▶ **GIVEN EXERCISE**:
Recast the records in the stretch from the line containing "Where should I" through the line containing "Action: tap(272, 120)" as a two-column CSV with columns named instruction and response, one row per record. Put each field in quotes, turn line breaks into spaces, and leave the pictures out.

▶ **MATERIAL FOR THE TASK**:
========================

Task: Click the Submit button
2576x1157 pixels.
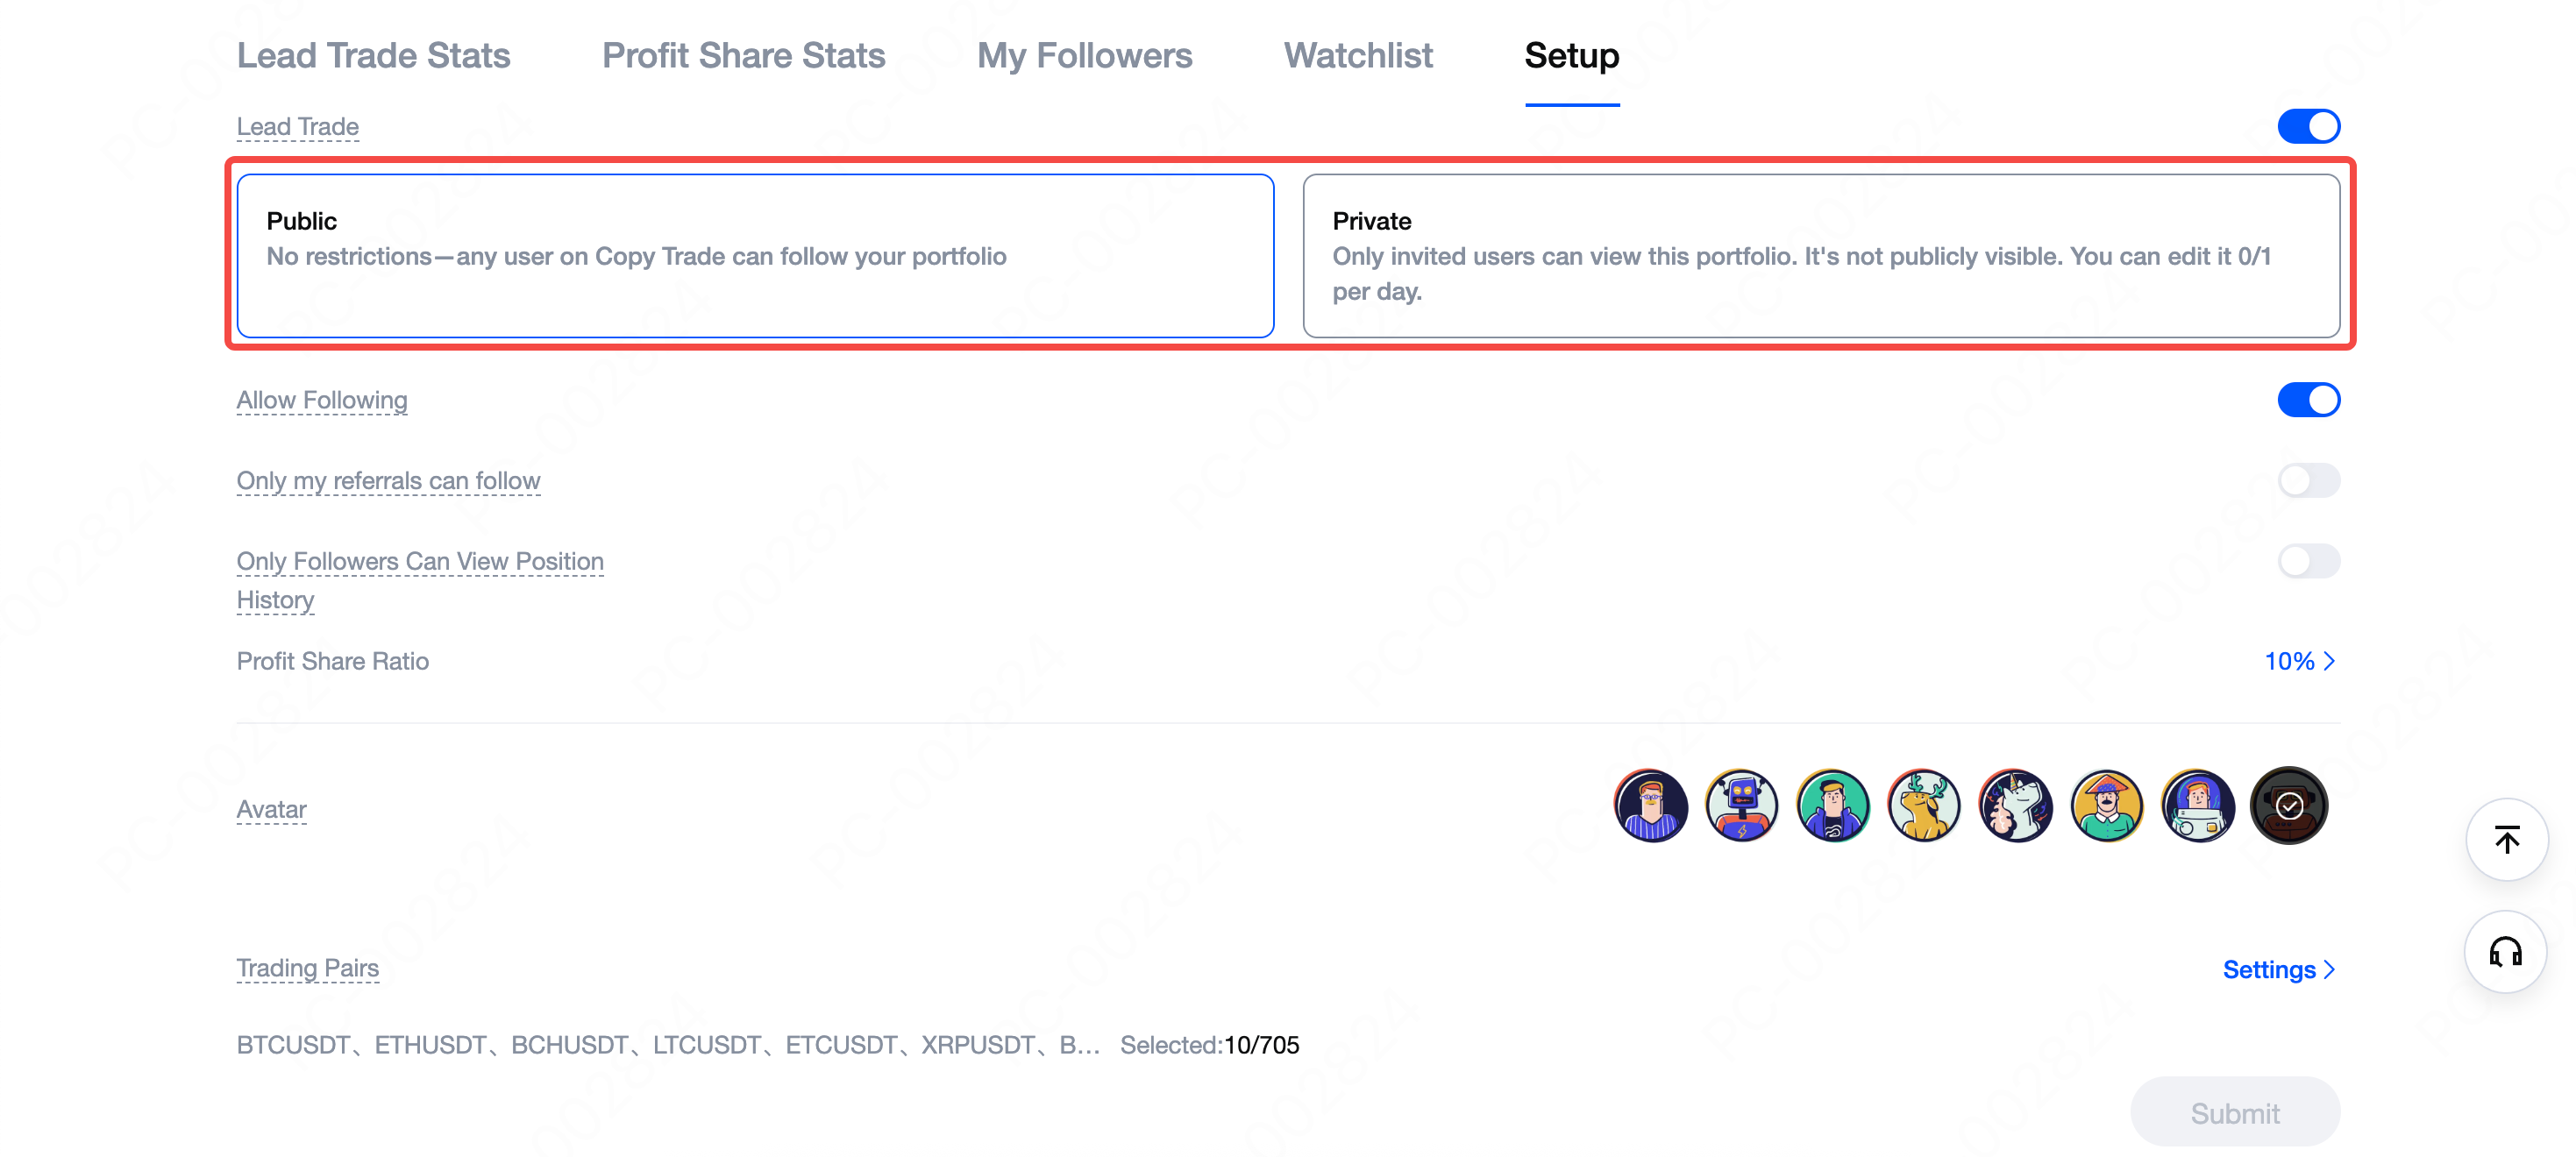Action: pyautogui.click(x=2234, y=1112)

========================

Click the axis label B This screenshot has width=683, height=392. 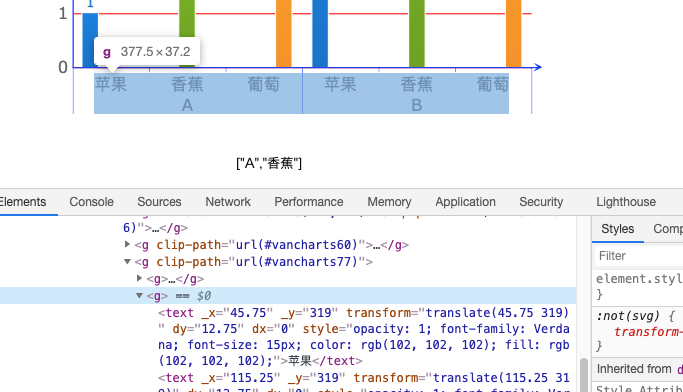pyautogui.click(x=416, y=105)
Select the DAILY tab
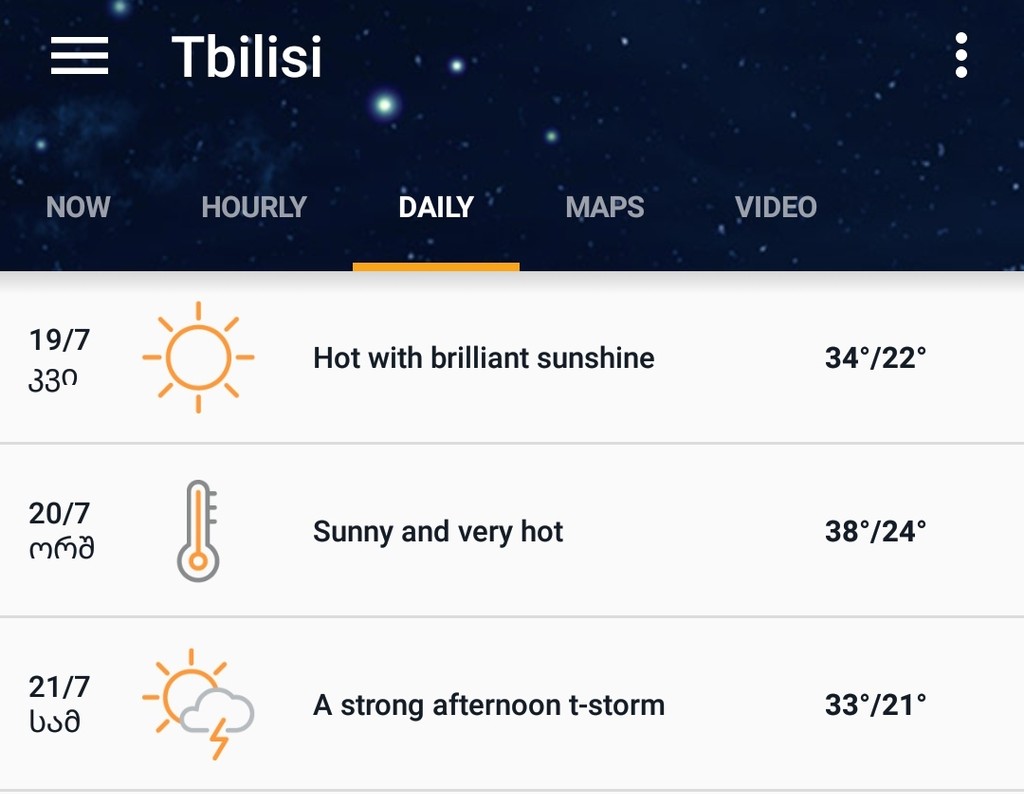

========================

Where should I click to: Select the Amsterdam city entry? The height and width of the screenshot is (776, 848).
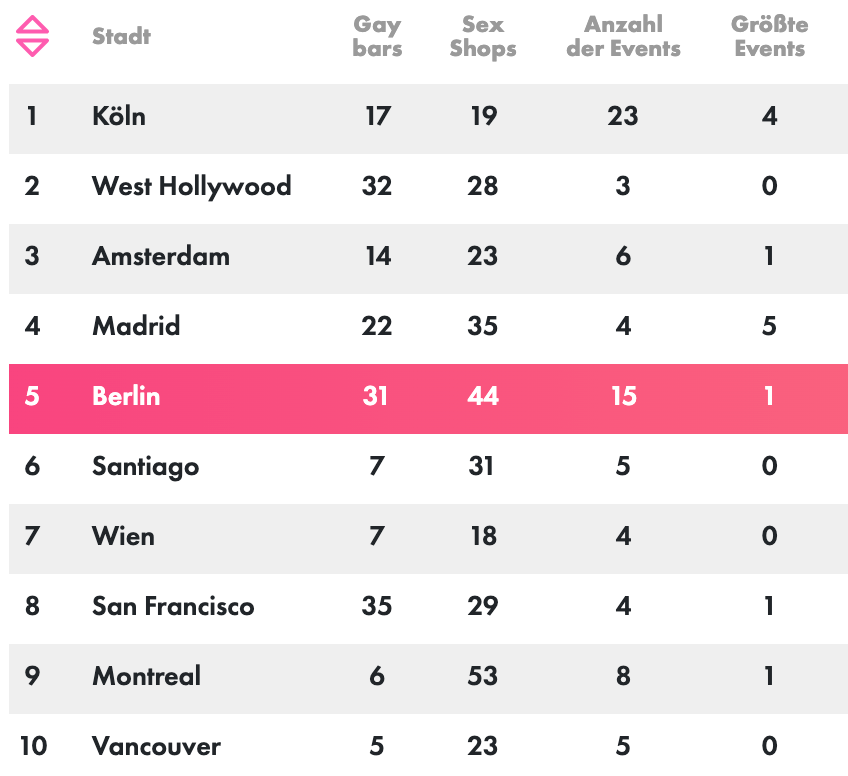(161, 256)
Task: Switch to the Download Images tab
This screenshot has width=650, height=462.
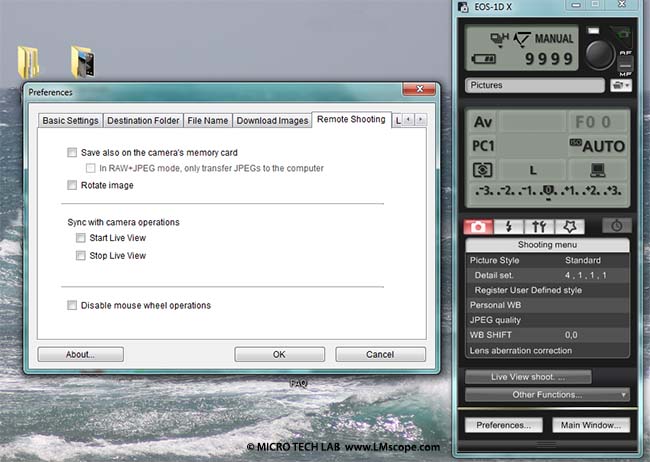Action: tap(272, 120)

========================

▶ **SOLUTION FOR THIS PROBLEM**:
instruction,response
"Where should I click to: Select the Amsterdam city entry? The height and width of the screenshot is (776, 848).","(161, 256)"
"Task: Switch to the Download Images tab This screenshot has width=650, height=462.","Action: tap(272, 120)"